### What this task involves
Retype, character for character, the passage of the February 2011 tank-of-the-month thread starting with "funlad thats tank" and going on through "me out here?".

>> start Text provided

# TOTM february 2011 (official)



## cossie (Dec 19, 2010)

tank1- 









tank2- 









tank3- 









tank4- 









tank5- 









tank6- 









tank7- 









tank8- 









tank9- 









tank10- 









votes close on 22nd march and march totm and potm opens on the 22nd march so im taking any enteries now.


----------



## funlad3 (Oct 9, 2010)

Could the owner of tank two please PM me? I secretly would like to know how that aquascaping took place and what corals are in that picture. Your identity is safe with me! (I just finished writing a paper on identity!)


----------



## cossie (Dec 19, 2010)

funlad thats tank 3


----------



## funlad3 (Oct 9, 2010)

Yeah.... How do you change your vote? I was confused by your weird labeling Cossie....  Could a Mod help me out here?


----------



## xFishAreFriends (Jan 27, 2011)

Wow, my tank is so lame compared to all the others up there.


----------



## sam555 (Dec 22, 2010)

tank 5 is winning

i would of thought that tank 3 would be winning


----------



## cossie (Dec 19, 2010)

i think i sorted the laabells out!


----------



## PostShawn (Dec 22, 2009)

Wow, a lot of good looking tanks this month. The choice was really hard. I think any aquarist would be happy with any of these tanks. 

Nice job everyone!


----------



## funlad3 (Oct 9, 2010)

I still need my vote changed to tank three from tank two. Please?


----------



## ronaldodm123 (Feb 22, 2011)

The choice was really hard. I think any aquarist would be happy with any of these tanks.


----------



## TheOldSalt (Jan 28, 2005)

The votes cannot be changed, funlad. sorry. That's a drag, too, since it sounds like a lot of people wound up voting for the wrong pic.

wow. There are some awesome tanks in this batch. Choosing is really hard.


----------



## iheartfish:) (Jan 19, 2011)

Yeah, great job cossie gathering entries! It's hard to choose.... I know one thing for sure, though, I wish I could own them!


----------



## cossie (Dec 19, 2010)

lol iheartfish- enter yours for the next one


----------



## iheartfish:) (Jan 19, 2011)

>> end Text provided
>> start Data block

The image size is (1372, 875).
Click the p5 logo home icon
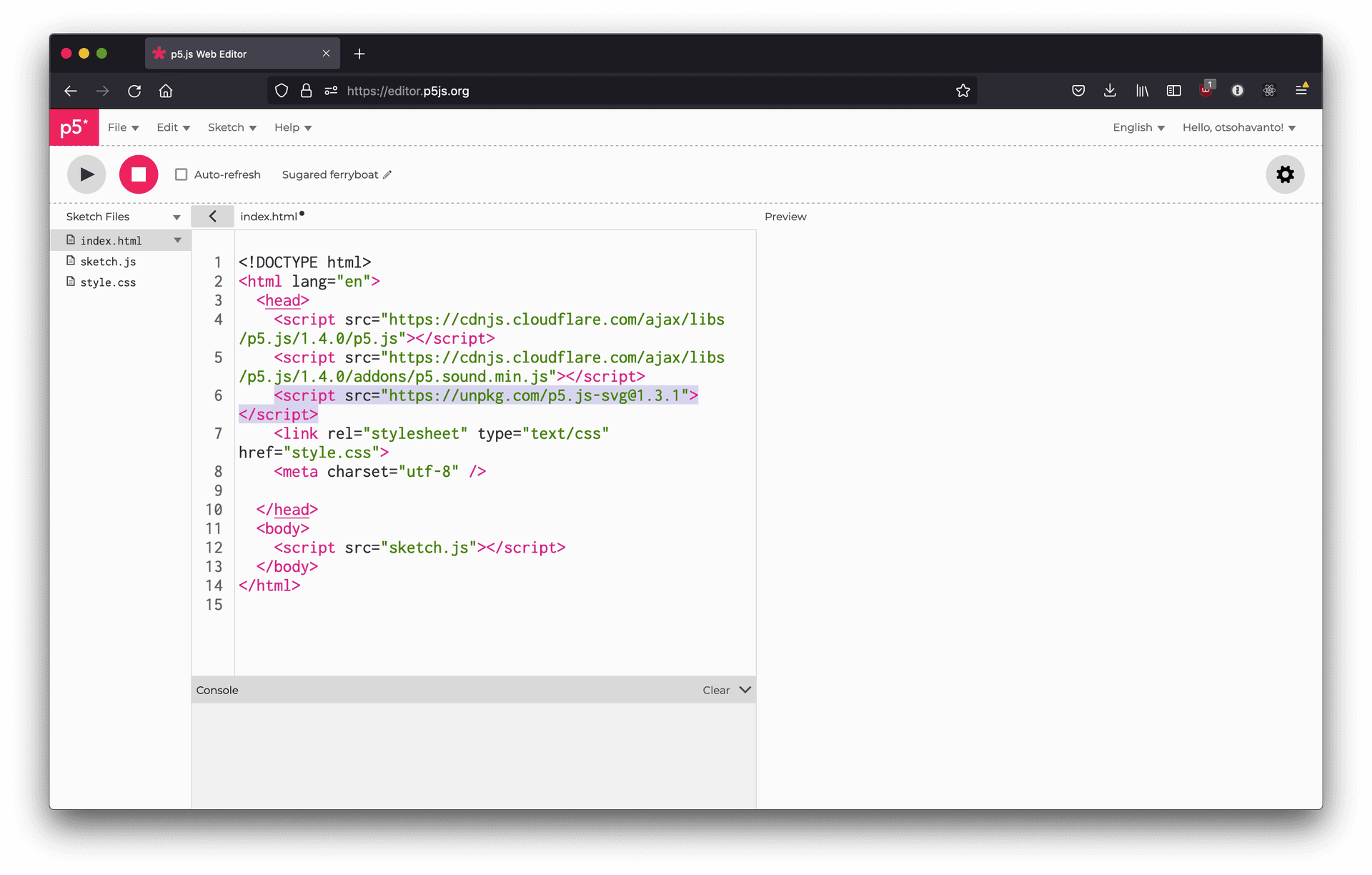pyautogui.click(x=74, y=126)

>> end Data block

### Task output
funlad thats tank 3


----------



## funlad3 (Oct 9, 2010)

Yeah.... How do you change your vote? I was confused by your weird labeling Cossie....  Could a Mod help me out here?